“What does it mean to be a good citizen? A good member of a family? In A Good American, George considers both questions with humor, compassion, and grace. A beautifully written novel, laced with history and music.” —Emily St. John Mandel, author of Station Eleven
- A Library Journal Best Book of the Year
- Named one of the Best Books of 2012 by Bookpage Magazine
- #1 Pick for Indie Next List, February 2012.
- Amazon “Best Books of the Month” List February 2012
- Barnes & Noble Discover Pick, Spring 2012
- Barnes & Noble Top Staff Pick for Fiction, February 2012
- Midwest Connection Pick, February 2012
- #1 “Title to Pick Up Now” for O Magazine, February 2012
- “Top 2012 Summer Read” for NPR’s Morning Edition
- Costco Buyer’s Pick, February 2013
Here’s a short movie about the book. (I know it says the thing can’t be played but if you click the link, you’ll go to the website.)
A Good American is a story of immigrant hope.
Set in a fictional Midwestern town and spanning more than a century, the novel tells the story of three generations of the Meisenheimer family. Beginning with an improbable love affair ignited by the power of song, the story follows an unorthodox young couple as they flee to America in search of a new life together. Their new home, Beatrice, Missouri, is filled with unforgettable characters: a jazz trumpeter from the Big Easy who cooks a mean gumbo, a teenage boy trapped in the body of a giant, a pretty schoolteacher who teaches more than just music, a minister who believes he has witnessed the second coming of Christ, and a malevolent, bicycle-riding dwarf.

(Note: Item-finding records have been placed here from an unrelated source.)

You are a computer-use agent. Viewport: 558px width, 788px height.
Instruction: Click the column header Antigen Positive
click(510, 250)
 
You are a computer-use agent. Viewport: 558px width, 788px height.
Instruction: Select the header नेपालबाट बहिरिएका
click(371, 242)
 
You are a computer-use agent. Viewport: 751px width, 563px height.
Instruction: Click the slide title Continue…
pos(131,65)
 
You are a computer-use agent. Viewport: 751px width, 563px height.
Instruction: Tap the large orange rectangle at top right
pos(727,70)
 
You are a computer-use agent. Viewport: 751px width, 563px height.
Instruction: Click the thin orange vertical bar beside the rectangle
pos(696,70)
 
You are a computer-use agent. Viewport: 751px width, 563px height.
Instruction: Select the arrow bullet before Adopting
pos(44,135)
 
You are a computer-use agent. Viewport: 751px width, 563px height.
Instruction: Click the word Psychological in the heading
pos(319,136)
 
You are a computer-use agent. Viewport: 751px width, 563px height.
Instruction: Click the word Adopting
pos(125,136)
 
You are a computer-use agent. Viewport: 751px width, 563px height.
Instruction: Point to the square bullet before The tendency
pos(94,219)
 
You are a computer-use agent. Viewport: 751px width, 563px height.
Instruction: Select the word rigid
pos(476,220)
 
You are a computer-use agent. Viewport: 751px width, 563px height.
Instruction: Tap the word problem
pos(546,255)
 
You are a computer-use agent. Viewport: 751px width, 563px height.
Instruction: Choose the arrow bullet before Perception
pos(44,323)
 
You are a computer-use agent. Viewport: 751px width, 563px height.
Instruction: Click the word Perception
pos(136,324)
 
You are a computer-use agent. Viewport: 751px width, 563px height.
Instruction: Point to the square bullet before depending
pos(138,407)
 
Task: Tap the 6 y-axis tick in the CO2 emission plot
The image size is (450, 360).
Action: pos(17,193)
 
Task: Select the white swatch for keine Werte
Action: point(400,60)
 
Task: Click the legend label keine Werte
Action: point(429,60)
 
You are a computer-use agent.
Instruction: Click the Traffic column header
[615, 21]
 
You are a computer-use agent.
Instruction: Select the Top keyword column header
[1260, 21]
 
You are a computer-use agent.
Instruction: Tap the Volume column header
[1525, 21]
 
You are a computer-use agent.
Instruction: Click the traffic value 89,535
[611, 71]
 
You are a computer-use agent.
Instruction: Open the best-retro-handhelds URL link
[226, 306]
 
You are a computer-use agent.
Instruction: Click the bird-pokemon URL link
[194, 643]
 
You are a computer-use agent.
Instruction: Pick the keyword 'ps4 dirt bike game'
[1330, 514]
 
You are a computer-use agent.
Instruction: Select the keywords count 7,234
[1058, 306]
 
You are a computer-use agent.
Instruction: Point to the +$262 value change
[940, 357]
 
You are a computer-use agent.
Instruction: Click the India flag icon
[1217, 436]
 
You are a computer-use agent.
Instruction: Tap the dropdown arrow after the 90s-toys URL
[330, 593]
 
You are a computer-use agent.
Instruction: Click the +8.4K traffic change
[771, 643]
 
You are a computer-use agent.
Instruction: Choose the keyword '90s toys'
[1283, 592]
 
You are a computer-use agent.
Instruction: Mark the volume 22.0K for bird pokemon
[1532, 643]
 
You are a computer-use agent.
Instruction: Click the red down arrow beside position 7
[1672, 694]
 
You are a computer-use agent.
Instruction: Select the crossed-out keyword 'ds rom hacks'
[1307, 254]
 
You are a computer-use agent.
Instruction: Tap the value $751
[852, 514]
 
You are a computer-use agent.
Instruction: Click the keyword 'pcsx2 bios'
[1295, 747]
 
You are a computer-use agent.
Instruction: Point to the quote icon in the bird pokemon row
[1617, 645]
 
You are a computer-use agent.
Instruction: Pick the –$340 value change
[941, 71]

From bare-knuckle prizefighting and Prohibition to sweet barbershop harmonies and the Kennedy assassination, and beyond, the family is caught up in the sweep of history. Each new generation discovers afresh what it means to be an American, and in the process they sometimes finds out more about themselves than they had bargained for.
Poignant, funny, and heartbreaking, A Good American is a novel about being an outsider – in your country, in your hometown, and sometimes in your own family. It is a universal story about the families we create and places we call home.